DIRECTION |
Reproduce word for word the lines in the records below, starting at the line containing "Given: Click Expand all sections link" and ending at the line containing "Looking at the", including both of those lines.

DATA TO USE |

- - -

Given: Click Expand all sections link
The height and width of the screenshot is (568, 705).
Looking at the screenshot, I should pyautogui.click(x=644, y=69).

- - -

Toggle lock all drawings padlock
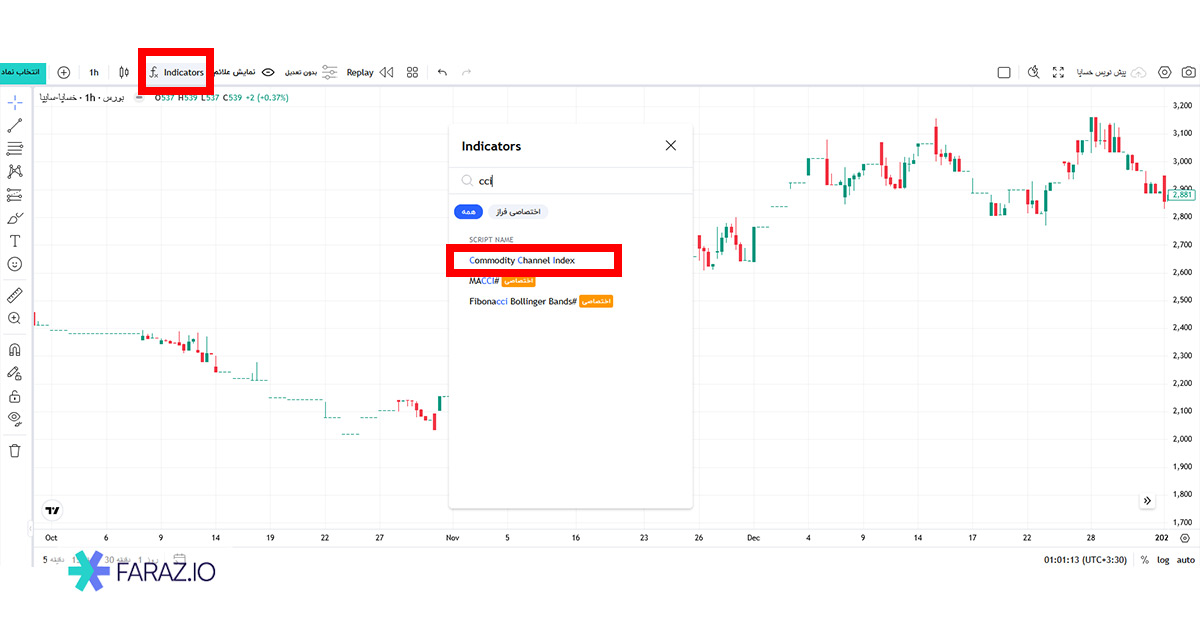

- - -

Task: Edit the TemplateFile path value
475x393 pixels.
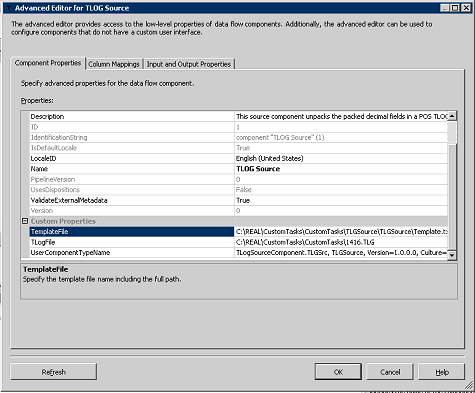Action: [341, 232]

- - -

FINISHED ANSWER |
Given: Click Expand all sections link
The height and width of the screenshot is (568, 705).
Looking at the screenshot, I should pyautogui.click(x=644, y=69).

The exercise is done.